II Edición

Curso 2005 - 2006

Alejandro Quintana

Lituania

Mercè Raventos , 14 años

                  Colegio Canigó, Barcelona  

    El pasado mes de julio, un grupo de chicas de entre catorce y dieciocho años subimos a aquel autocar que iba a ser, durante tres días, nuestra casa. Emprendíamos un largo camino hacia Lituania, donde habíamos organizado un campo de trabajo. ¡Qué pesado se hizo el viaje! Fueron tres días respirando el mismo aire, cada vez más viciado, durmiendo como podíamos, retorcidas en un sillón u ocupando el suelo. Echamos interminables partidas de cartas, escuchamos una y otra vez las mismas canciones y, de vez en cuando, las amigas que repetían nos aseguraban que, por muy duro que resultara el traslado, valía la pena por lo que nos esperaba ahí o, mejor dicho, por las personas que nos aguardaban en Lituania.

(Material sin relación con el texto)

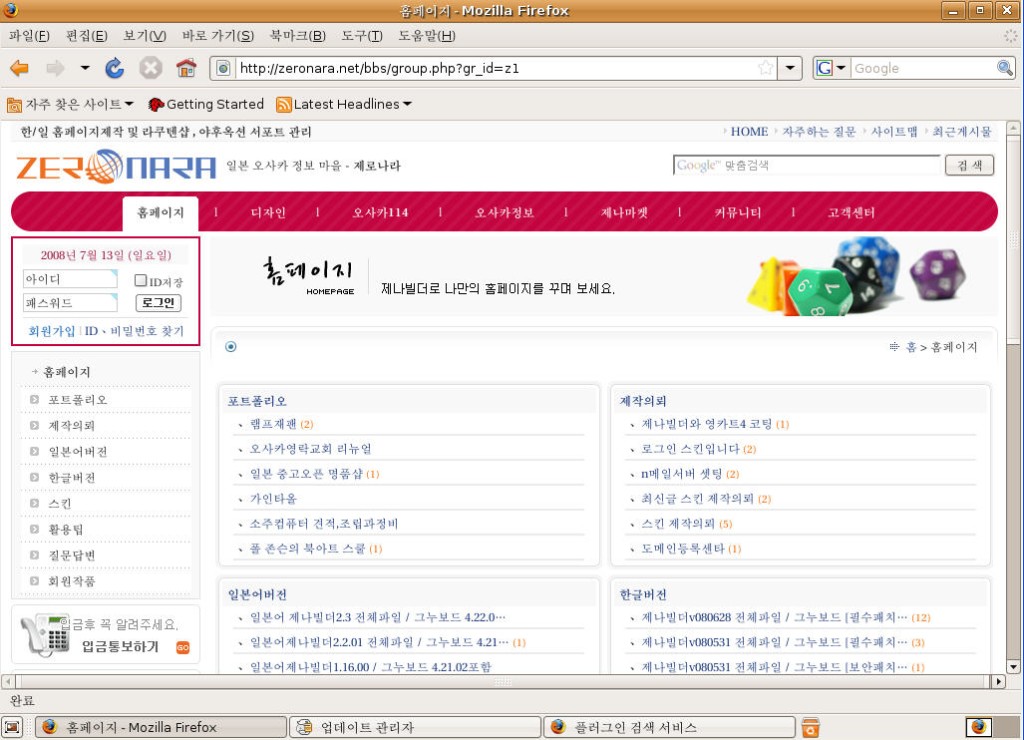Viewport: 1024px width, 740px height.
Task: Go to the browser Home icon
Action: tap(186, 68)
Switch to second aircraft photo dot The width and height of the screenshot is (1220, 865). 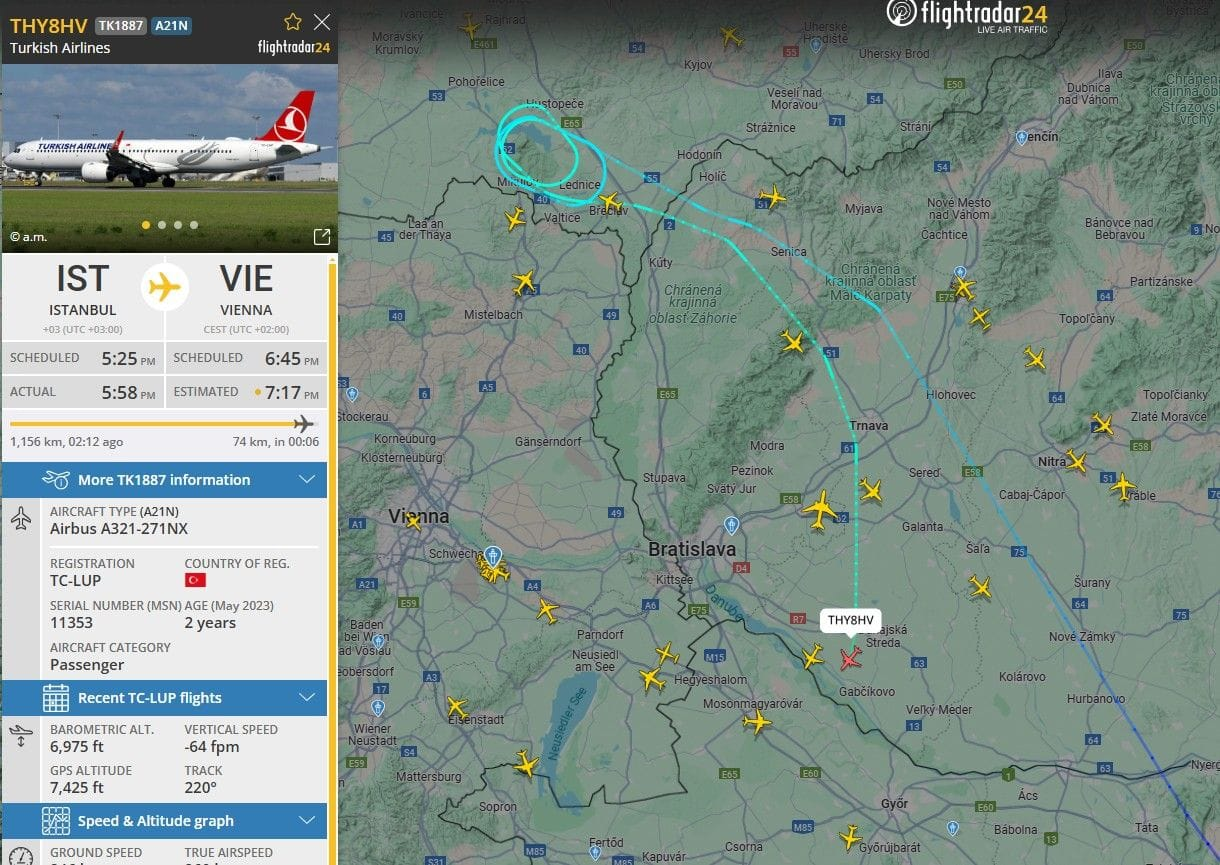coord(162,225)
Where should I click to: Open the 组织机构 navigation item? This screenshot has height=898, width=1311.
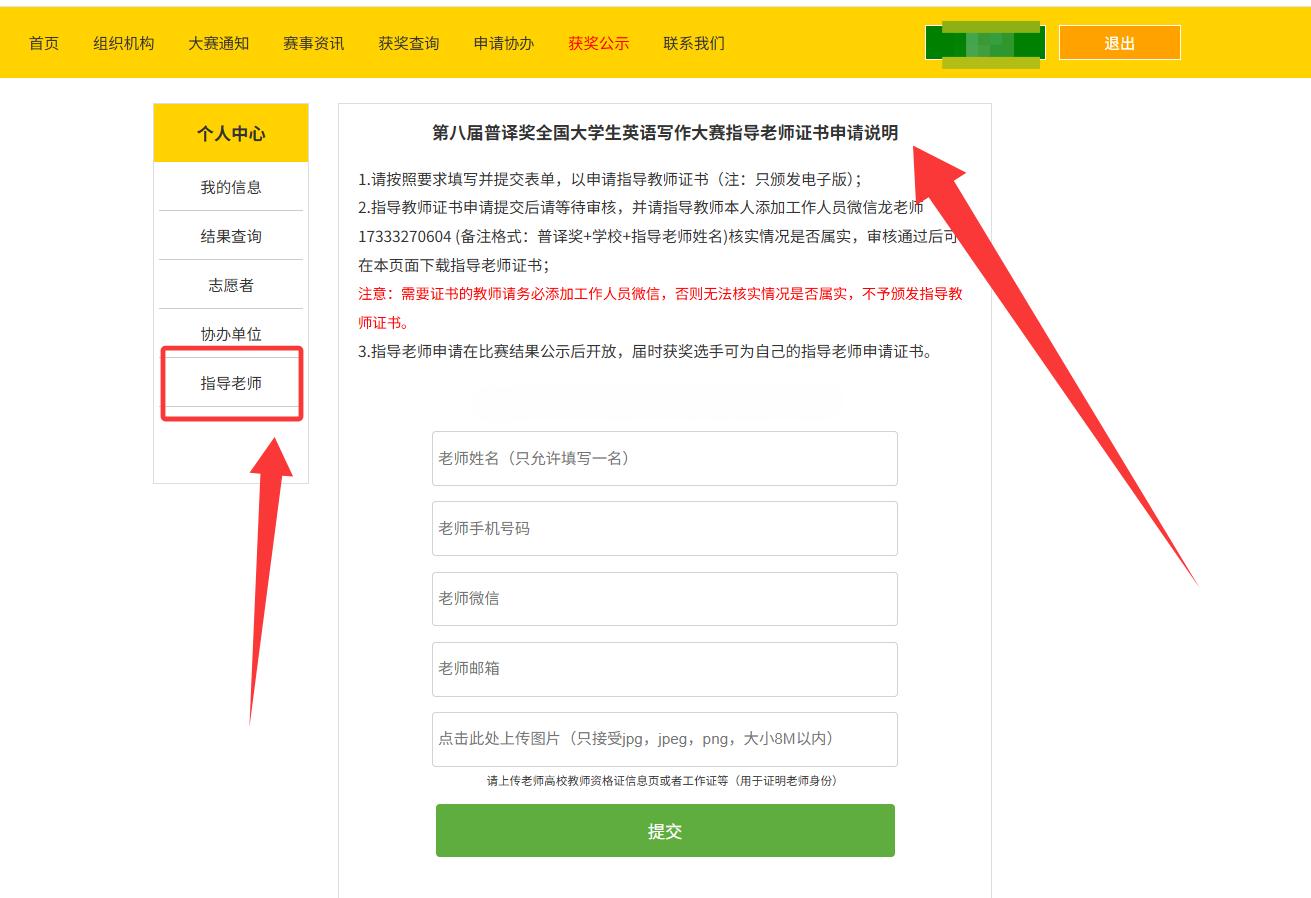(x=124, y=43)
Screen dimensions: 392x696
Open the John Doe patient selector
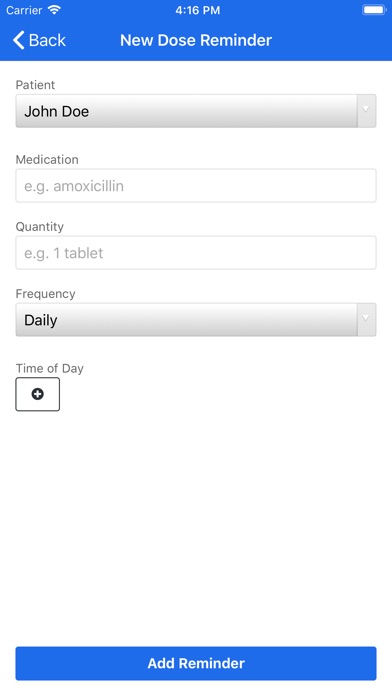point(196,111)
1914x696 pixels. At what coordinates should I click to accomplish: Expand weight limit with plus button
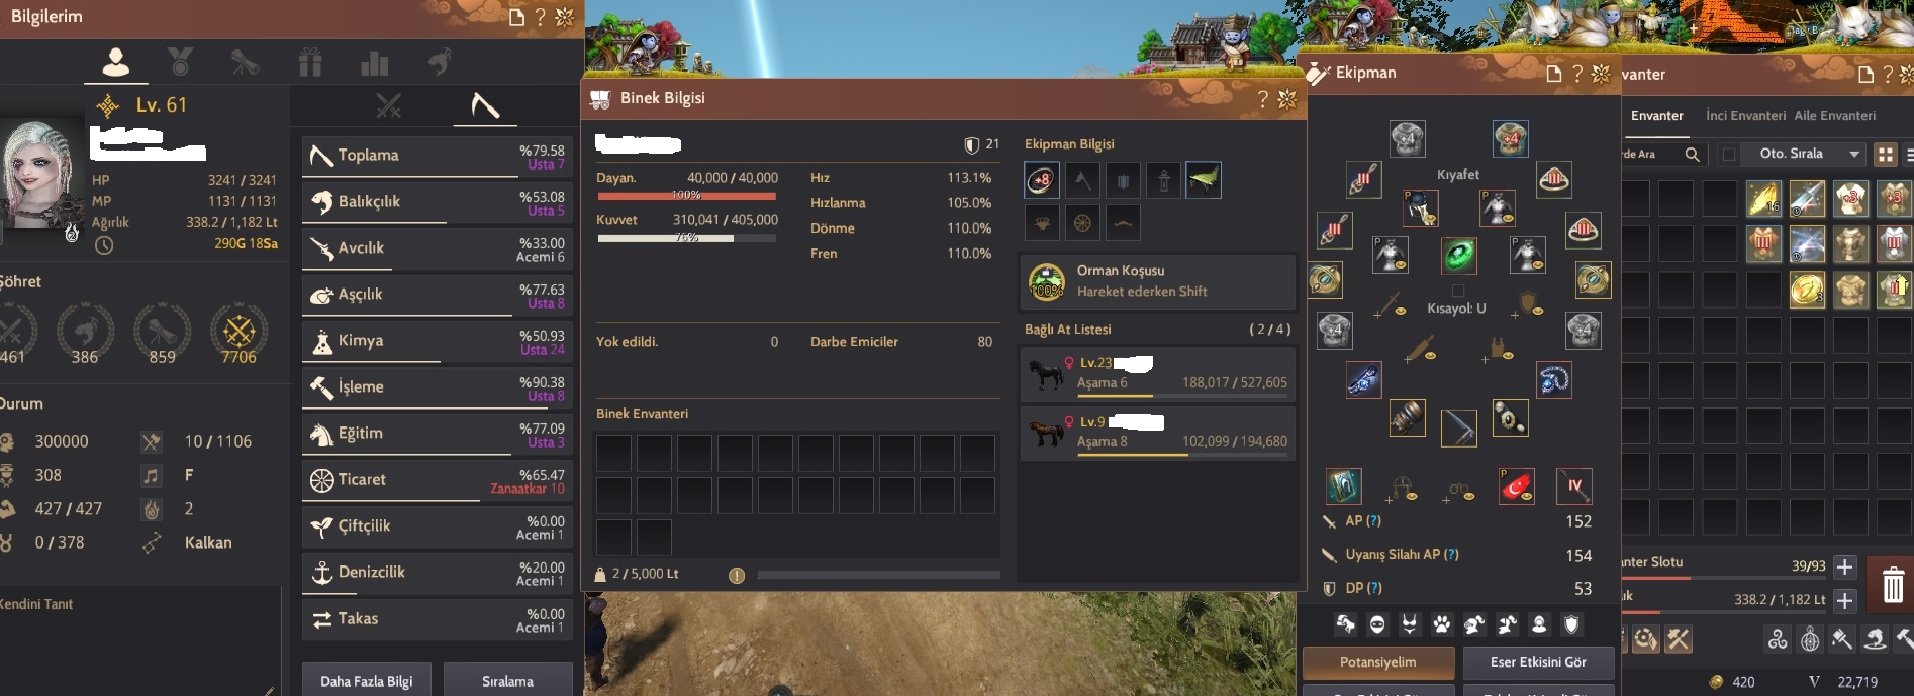[x=1844, y=600]
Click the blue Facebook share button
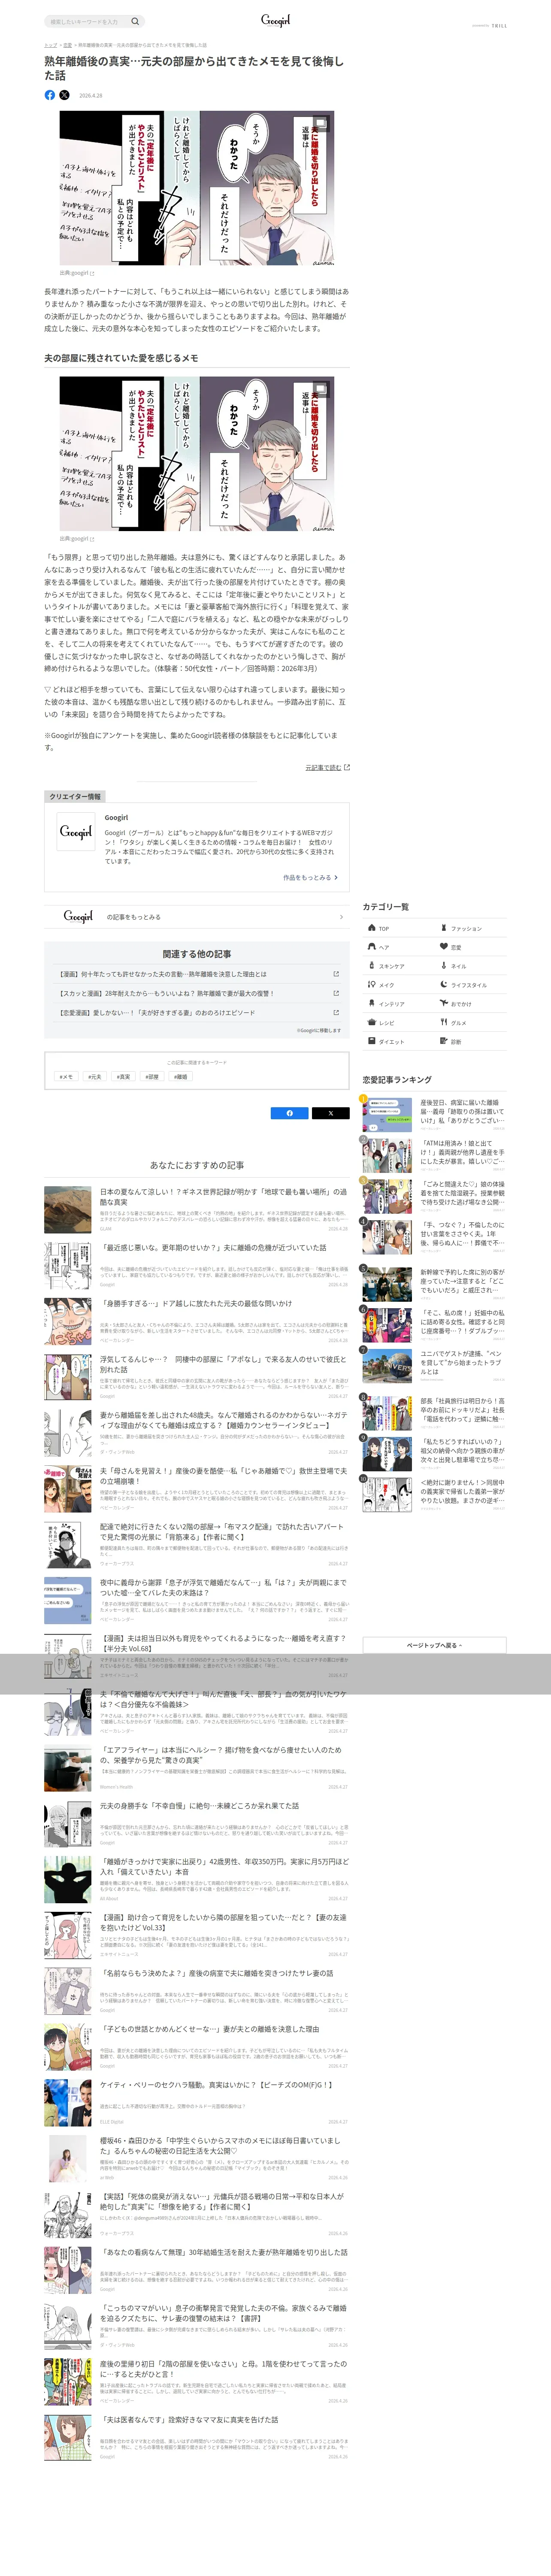The height and width of the screenshot is (2576, 551). point(290,1113)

    Cuando por fin llegamos, nos alojamos en una residencia en Kretinga, lugar en el que impartíamos a diario clases de castellano para niños y jóvenes del pueblo. Las clases tuvieron un gran éxito, con algunos alumnos del año anterior y otros nuevos, todos dispuestos a aprender y, ya los últimos días, decididos a volver el próximo año. Aunque, todo hay que decirlo, no era fácil conseguir que toda una clase de chicos y chicas de diferentes edades hicieran lo que les mandabas, teniendo en cuenta que, aún diciéndoselo con todo el cariño y poniendo ellos el mayor esfuerzo posible por su parte, nuestro inglés no era perfecto..., ¡y el suyo menos!

     No se pueden cantar grandes alabanzas a esa residencia, pero no nos quedó más remedio que adaptarnos. Nos apañamos como pudimos, construyendo, por ejemplo, cortinas con bolsas de basura, ya que no las había en las habitaciones.

     Algunos días visitamos el orfanato para darles un poco de alegría a aquellos niños que pensábamos que tenían suficientes razones para haberla perdido, pero pronto nos dimos cuenta de que fueron ellos quienes nos contagiaron sus risas, su optimismo y su buen humor. Con los más pequeños jugábamos, pintábamos y hacíamos diversas manualidades que parecían gustarles; con los mayores conseguimos, sin hablar el mismo idioma, averiguar que les gustaba jugar al fútbol. Jugamos animados partidos presididos por nuestras propias carcajadas, pues aquellos niños nos enseñaron, entre otras cosas, a ser humildes y reírnos de nuestras propias limitaciones.

     Pero no solo los más jóvenes se alegraban de vernos, también a los ancianos del asilo se les iluminaba la cara con una sonrisa cada vez que íbamos a visitarles. Les hacíamos compañía, cantábamos canciones; a algunos, incluso, les cortábamos el pelo y las uñas, y lo más importante: les escuchábamos. Nos contaban anécdotas de su pasado, la mayoría muy impactantes, ya que han vivido la II Guerra Mundial, el comunismo y un sinnúmero de sufrimientos. Tuvimos la suerte, además, de ir siempre acompañadas por un grupo de chicas lituanas que nos traducían todas esas historias al inglés. Más tarde ayudábamos a comer a los que no podían hacerlo solos. ¡Y cómo nos lo agradecían!

     Nos costó despedirnos de ellos, tanto de los niños como de los ancianos. Algunos de estos incluso lloraron. Nosotras tampoco pudimos contener las lágrimas cuando subíamos al autobús de vuelta a casa, pensando que aún quedaba un año para volver a verles.

     Durante las dos semanas que estuvimos en Kretinga descubrimos la alegría que produce saberse útil para los demás y lo poco que nos costaba darles un poco de felicidad. Del campo de trabajo nos beneficiamos nosotras: aprendimos a tratarnos mejor, a ser más serviciales, a aprovechar el tiempo, a darnos a los demás y a no dar tanta importancia a lo material. En conclusión, a querer a cada persona como es, a no quejarnos por tonterías y a dar gracias por lo que tenemos, aunque pueda parecernos insuficiente.